Zwei Aspekte möchte ich noch loswerden:Vor der Lektüre konnte ich den Begriff „Prager Frühling“ nicht so wirklich mit Leben füllen. Jetzt durfte ich ihn aus Pavels Sicht miterleben. Ich werde nicht mehr vergessen, was sich hinter diesem Begriff verbirgt.Geschichte hautnah!
Der Titel des Buches, die Metapher mit dem Krokodil, ist unglaublich gut gewählt. Die Symbolik, die dahinter steckt ist einfach wunderbar. Warum das so ist, werde ich hier aber nicht verraten, weil ich dieses Lesevergnügen nicht vorweg nehmen möchte.
„Das hungrige Krokodil“ ist ein berührendes und bewegendes Buch. Es geht unter die Haut und lässt niemanden kalt.
Ich empfehle es gerne weiter!
Tipp: Es lohnt sich, nach der Lektüre dieses Romans „Pavel und ich: eine Spurensuche“ zu lesen, weil man dadurch interessante Hintergrund- und Zusatzinformationen erhält.
5/5⭐️
Das Buch hat mir sehr gut gefallen kann es nur weiterempfehlen
Wow! Schon fertig gelesen?
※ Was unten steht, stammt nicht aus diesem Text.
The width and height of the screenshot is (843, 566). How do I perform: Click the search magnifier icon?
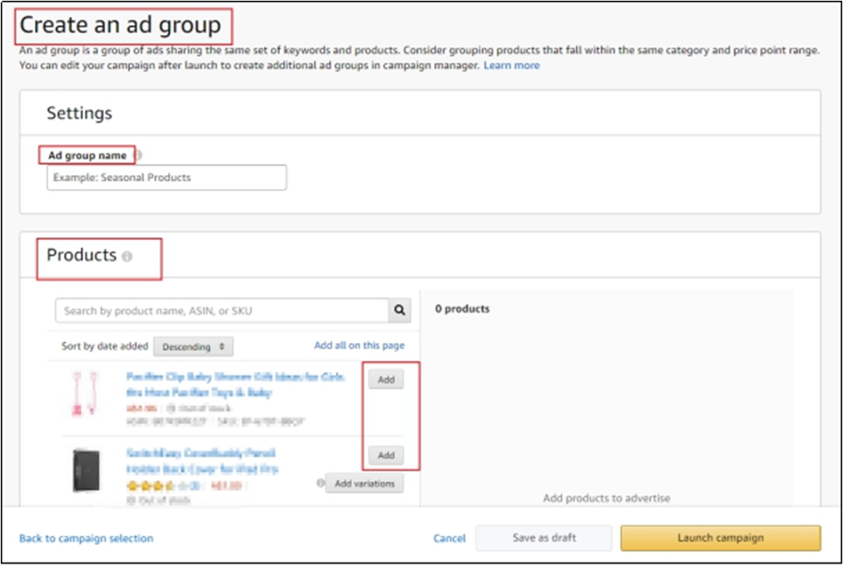point(400,310)
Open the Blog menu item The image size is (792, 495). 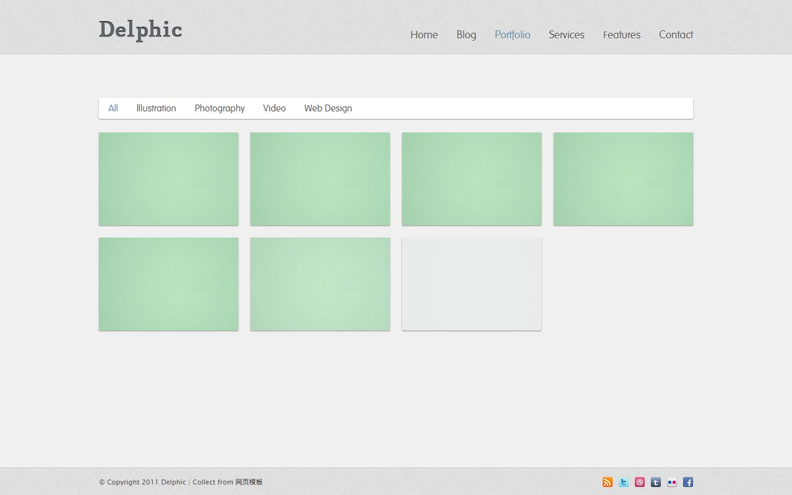(x=467, y=35)

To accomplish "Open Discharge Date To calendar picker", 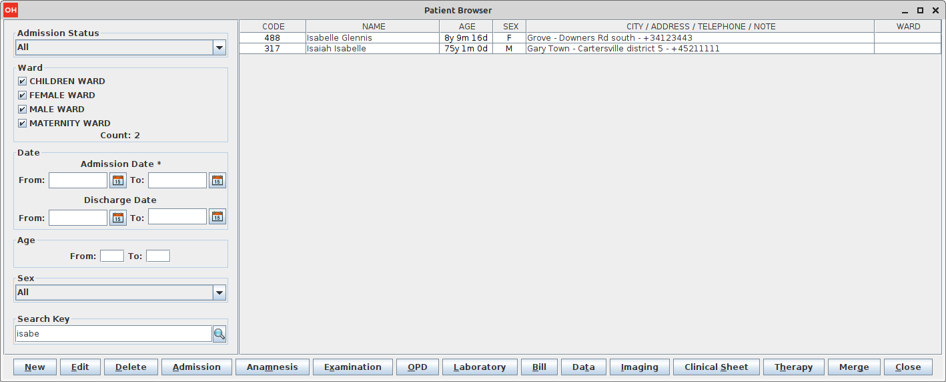I will [217, 217].
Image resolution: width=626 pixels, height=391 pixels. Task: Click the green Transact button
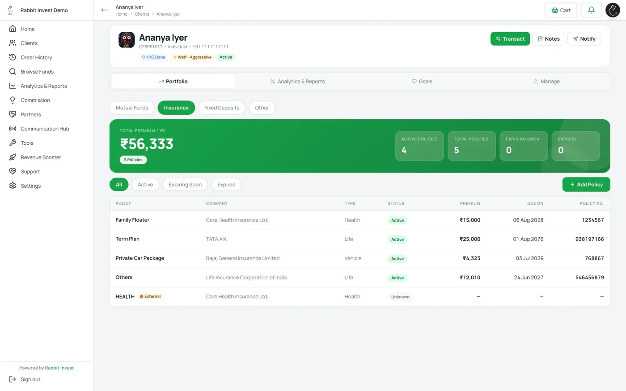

Ich freue mich, dass es Dir gefallen hat!!!💐
Ganz herzlichen Dank für diese differenzierte Rezension!
LG Sandra
Liebe Sandra,
Du bedankst Dich bei mir???
Hättest Du dieses unbedingt lesenswerte Werk nicht geschrieben, dann hätte ich es ja nicht lesen und rezensieren können.
Ich freue mich sehr über deine Rückmeldung und hoffe, dass du immer mal wieder meinen Blog besuchst und Kommentare hinterlässt.
Herzliche Grüße,
Susanne
Klar! Ich stöbere gerne hier durch…
Liebe Grüße und ein schönes Wochenende!!